# 本文
◆ ◆ ◆ ◆ ◆ ◆ ◆

横里 |
ぼくは、『Say Hello!』を読んでいて、
すごく何かに似てるなと思ったんです。
これ、持ってきたんですけど、
荒木経惟さんの
『センチメンタルな旅 冬の旅』に、
すごく似てるなと思ったんですよ。 |
糸井 |
あー、はいはいはい!! |
横里 |
写真的な意味も、もちろんあるんでしょうけど、
構成として、似ているなと思ったんです。
陽子さんと出会って、愛が始まる。
日常の、楽しい一時、猫と戯れる一時とかが
描かれていて。
で、そのあと悲しい別れがあって‥‥
っていう構成がすごい似てるなと思ったんですね。
この構成は、イワサキユキオさんは
もちろん意図してないんですけど、
この名作と、すごくシンクロしてて。
『センチメンタルな旅』は
再会がなくて、悲しいまま終わって、
もう、泣いちゃうだけなんですけど、
『Say Hello!』は再会が入るじゃないですか。 |
糸井 |
出会いと別れのものがたり、なんですよ。

◆ ◆ ◆ ◆ ◆ ◆ ◆

# 表示レコード
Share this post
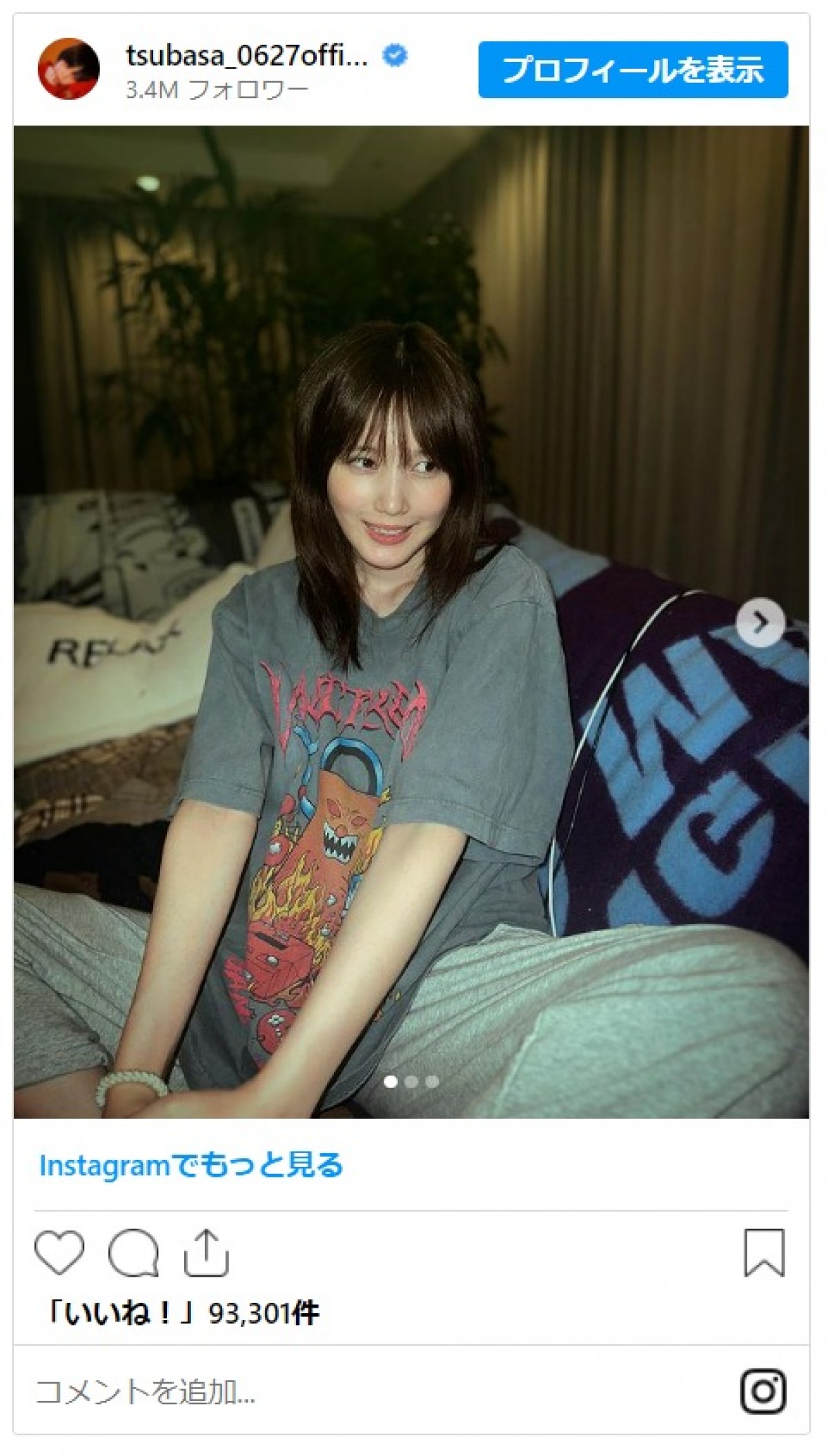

◆ ◆ ◆ ◆ ◆ ◆ ◆

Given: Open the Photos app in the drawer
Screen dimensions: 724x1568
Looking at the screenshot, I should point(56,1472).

◆ ◆ ◆ ◆ ◆ ◆ ◆

# 問題
A. 本文において、横里さんが『Say Hello!』と『センチメンタルな旅 冬の旅』の構成が似ていると考えた理由を、1～3文で説明してください。
B. 本文について、次の問いに答えてください。
(i) 横里さんが持ってきた『センチメンタルな旅 冬の旅』の作者は誰ですか。
(ii) 『センチメンタルな旅』はどのように終わると述べられていますか。
(iii) イワサキユキオさんはこの構成を意図していたと述べられていますか。
レコードは本文とは別の出典から採られたものです。

# 解答例
A. 陽子さんとの出会いから愛が始まり、猫と戯れる一時のような日常の楽しい一時が描かれ、そのあとに悲しい別れがあるという構成が共通していると感じたためです。

B.
(i) 荒木経惟さんです。
(ii) 再会がなく、悲しいまま終わると述べられています。
(iii) いいえ、意図していないと述べられています。